• EXERCISE DESCRIPTION
Reproduce, exactly and only, the lines of the data that follows from the one containing "The image size is (780, 382)." down to the one containing "the Unordered List", without pictures.

• INPUT DATA
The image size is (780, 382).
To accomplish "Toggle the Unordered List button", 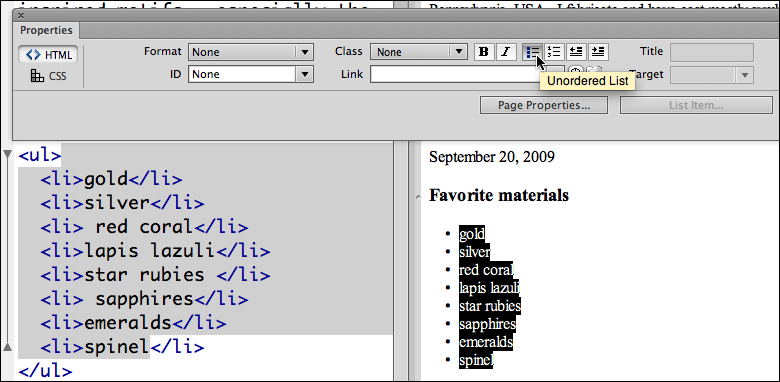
* * *
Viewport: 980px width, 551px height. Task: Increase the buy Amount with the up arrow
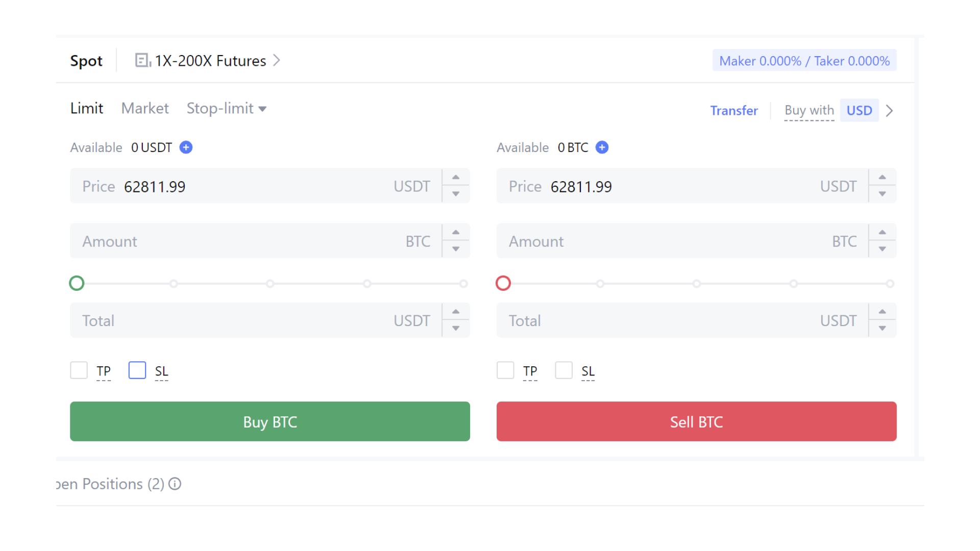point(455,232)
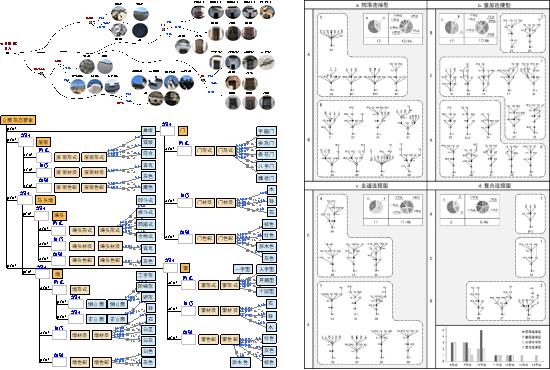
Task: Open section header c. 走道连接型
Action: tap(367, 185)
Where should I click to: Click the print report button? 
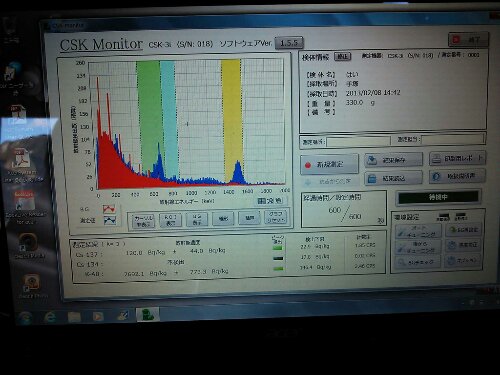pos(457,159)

• RESPONSE BELOW
The image size is (780, 382).
To accomplish "Toggle the Unordered List button", 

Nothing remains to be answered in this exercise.